1. Formal politeness and courtesy in behavior or speech.
2. Polite remarks used in formal conversation

China launched campaigns to discourage spitting and and littering in preparation for the 2008 Beijing Olympics – this has now been upscaled to nationwide classes to instill table manners and courtesy in the young, emphasizing a return to the traditional ‘Chinese roots’. I thought it was interesting and good – and then I noticed that Baghdad also ran similar classes, except through a private school, the Academy for Peace through Art. Not only is it a respite from the war and violence around people living there, good manners goes a long way, especially when they involve conversational respect.

But they are not the only ones; The City Academy, Hackney, in East London, is slowly making waves through raising standards for people interaction through the way they run their school. Children are encouraged to interact by serving each other food at the dinner table, and taught to practise social etiquette and more. See, classes on civility need not be run – just inculcate it into the system of the school, enforce it, and it will automate itself.
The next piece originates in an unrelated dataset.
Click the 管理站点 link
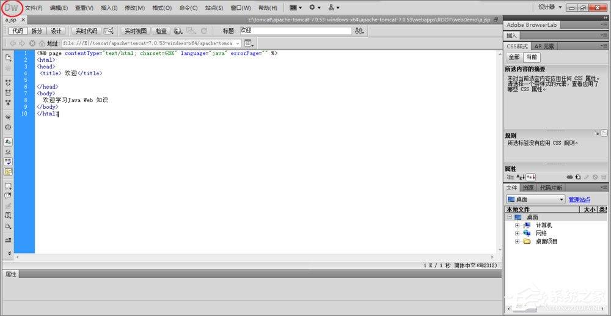 [579, 199]
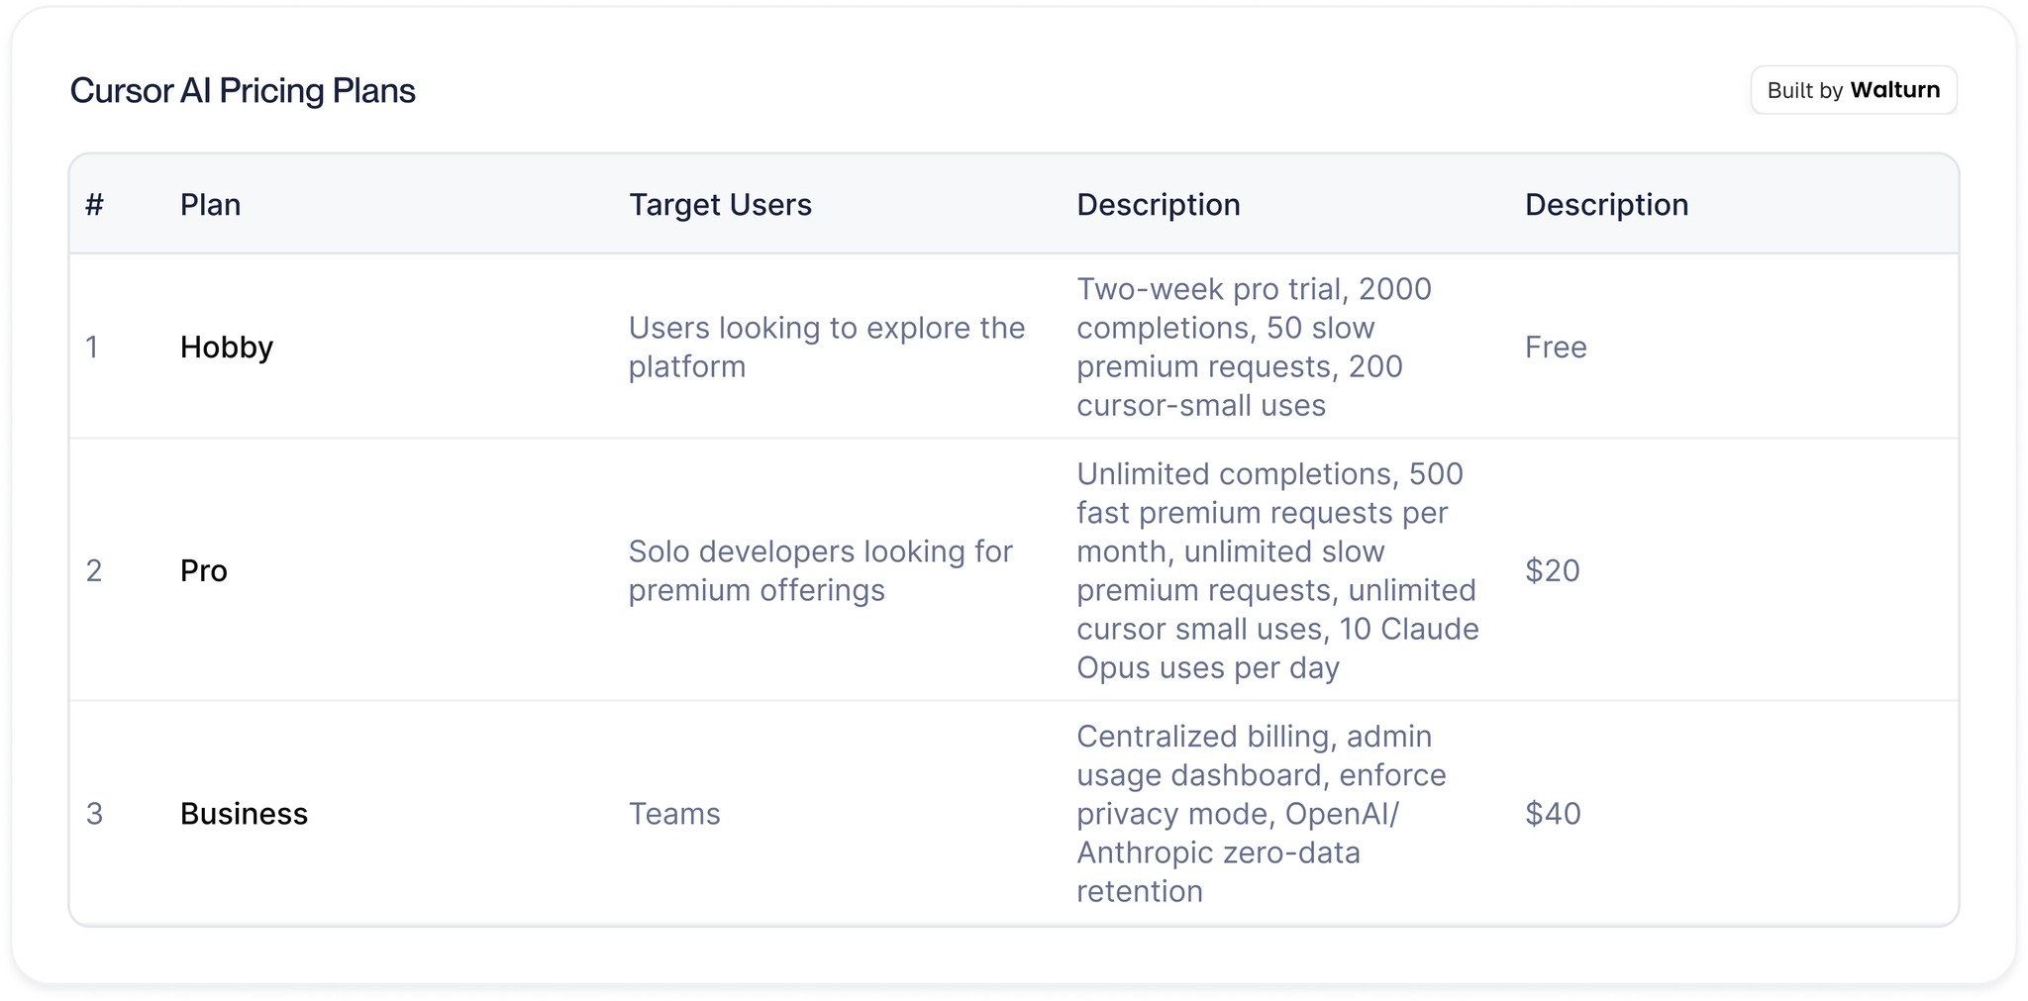
Task: Click the Teams target users cell
Action: coord(674,814)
Which brings me back to the main point I am writing about this. Subscribing to Twitter has made me more connected to what’s going on in the world out there, through following certain subscribers. TED’s Chris Anderson posted a link to Civility Please, a new website set up to remind people about the unnecessary rudeness we go through every day in every area of life – and that we can choose, to go back to encouraging civility. With letters from the public exclaiming that “Civilization can only exist when its members are civil to each other.”, I thought, wow, this is really starting to add to the trend – because I’m sure there’s more groups about civility out there for every group I discover. Watch their clever video:

Civility Please Launch from Civility Please on Vimeo.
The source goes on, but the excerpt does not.